La prescription sera limitée à 12 semaines : au-delà, elles perdent leur intérêt thérapeutique et exposent à un risque accru d’effets secondaires (troubles de la mémoire, baisse de vigilance, somnolence, troubles du comportement, risque de tolérance et de dépendance, de chutes chez le sujet âgé). Elle débutera par les doses les plus faibles possible. Aucune étude ne permet de conclure à la supériorité d’une benzodiazépine sur une autre. Il ne faut pas en associer plusieurs. Il faudra bien expliquer au patient les modalités de prescription et les risques associés (par exemple, l’interaction avec l’alcool, le risque de la conduite automobile). Une prise en charge psychologique sera proposée. Le traitement sera arrêté progressivement.

Prescrire au sujet âgé

Chez le sujet âgé, les symptômes anxieux peuvent se manifester sous forme de plaintes somatiques (douleurs, insomnie, sensation de gêne respiratoire, etc), de plaintes émotionnelles (irritabilité) ou de troubles cognitifs (attention ou mémoire). En cas de trouble anxieux généralisé isolé, la prise en charge repose soit sur un antidépresseur, soit sur une thérapie cognitivo-comportementale. Quel que soit le type de trouble anxieux, il est important de mettre en place un soutien psychologique du patient et de son entourage, un suivi rapproché avec évaluation régulière de l’efficacité et de la tolérance du traitement. Il faut éviter la prescription de benzodiazépines à demi-vie longue, du fait d’un sur-risque iatrogénique.

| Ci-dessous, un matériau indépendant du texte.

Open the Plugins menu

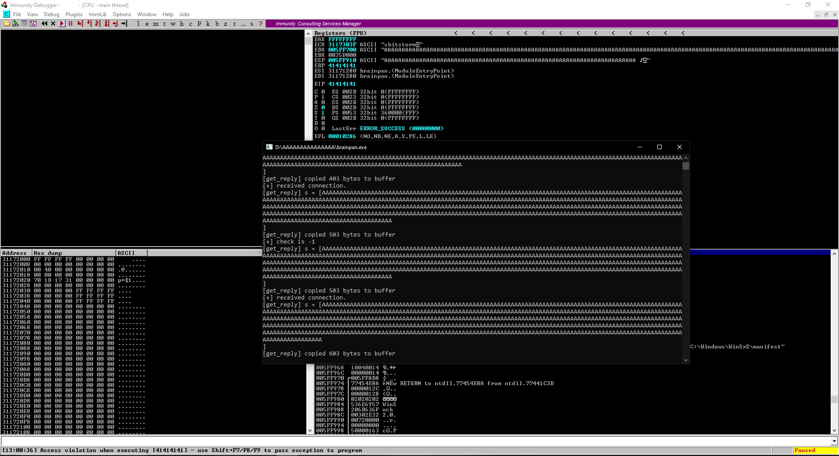[73, 14]
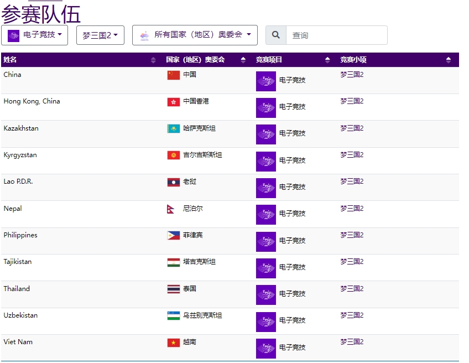This screenshot has width=469, height=363.
Task: Open 梦三国2 link in China row
Action: click(352, 75)
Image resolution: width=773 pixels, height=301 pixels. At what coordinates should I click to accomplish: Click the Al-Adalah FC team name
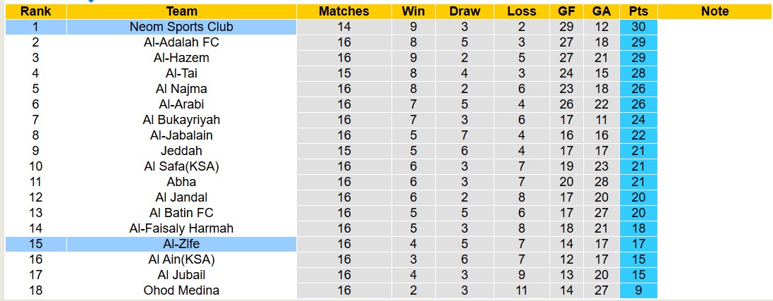click(x=181, y=42)
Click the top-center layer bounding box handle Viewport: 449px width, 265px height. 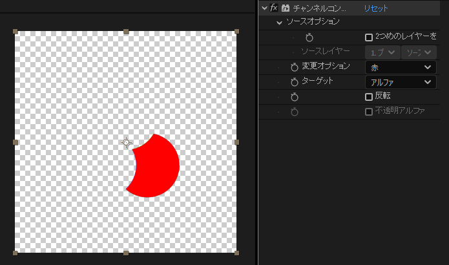click(126, 31)
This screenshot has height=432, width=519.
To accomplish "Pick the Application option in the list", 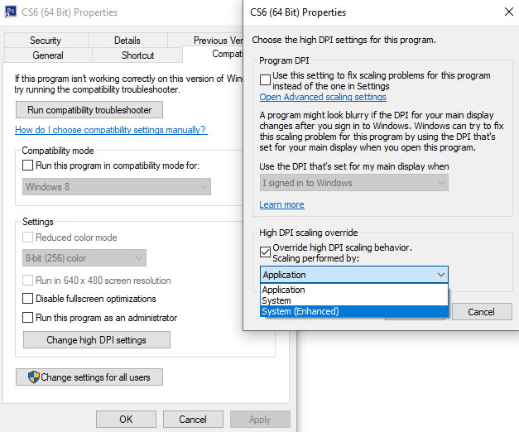I will pos(284,290).
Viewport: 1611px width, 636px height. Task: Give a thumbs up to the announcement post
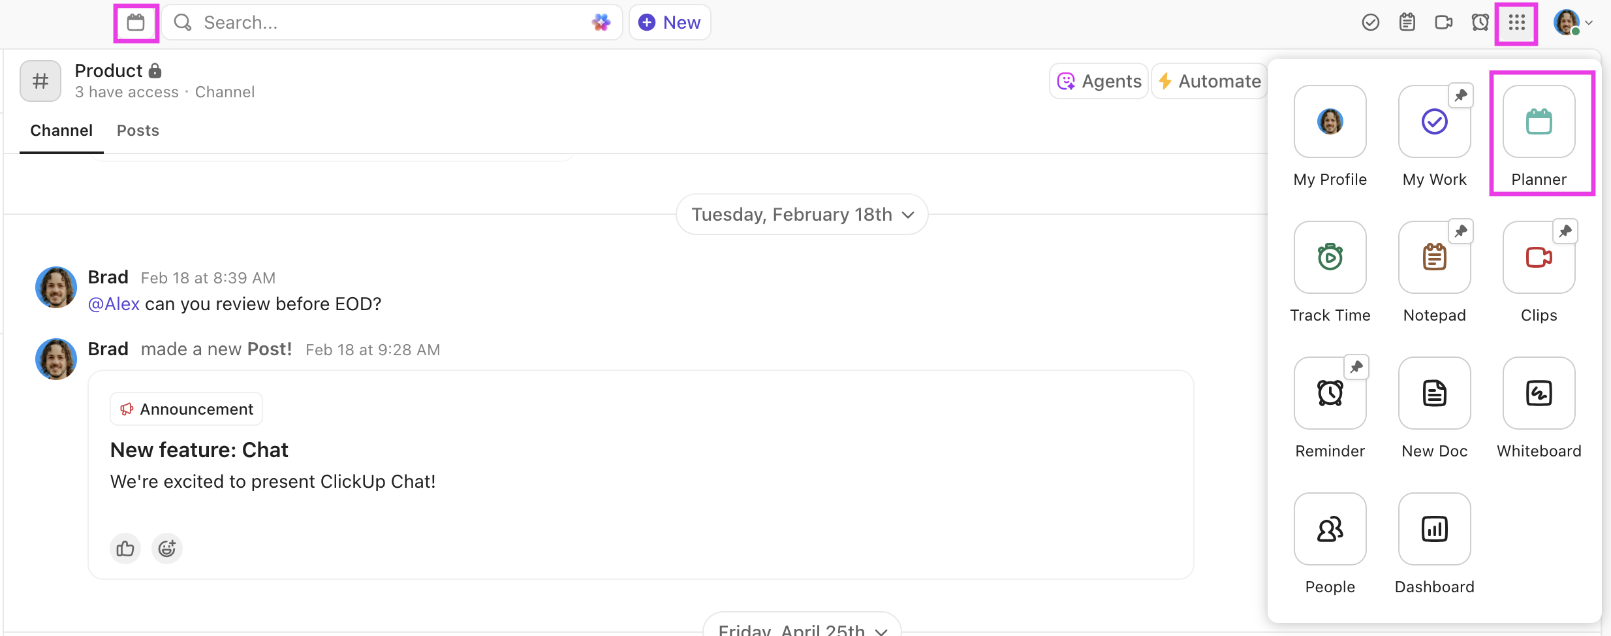pos(125,548)
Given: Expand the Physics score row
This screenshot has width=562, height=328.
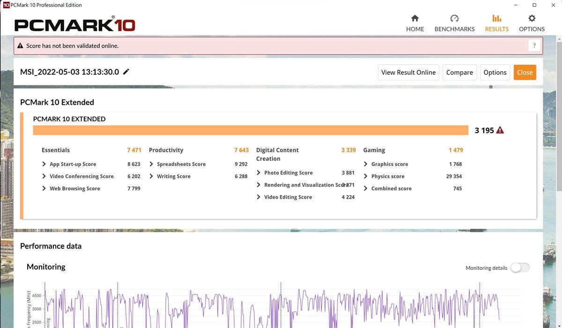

La prescription devra tenir compte du fait qu’il n’y pas d’étude d’efficacité de cette classe thérapeutique chez le sujet âgé, des modifications pharmacocinétiques et pharmacodynamiques des médicaments liés à l’âge, de la fréquence des co-morbidités et de la polymédication et du risque accru de chutes, de perturbations cognitives et de réactions paradoxales.

Arrêter un traitement au long cours

La note de la HAS se penche enfin sur le problème de l’arrêt d’un traitement au long cours ou à posologies élevées. Elle rappelle qu’il doit être progressif, sur plusieurs semaines (en général entre 4 et 10), voire plusieurs mois. En cas d’échec, il faut encourager le patient à recommencer plus tard, après évaluation des raisons de cet échec. Enfin, la HAS insiste sur les mesures d’accompagnement non médicamenteuses : il n’y a aucun argument pour proposer un autre médicament pour le sevrage.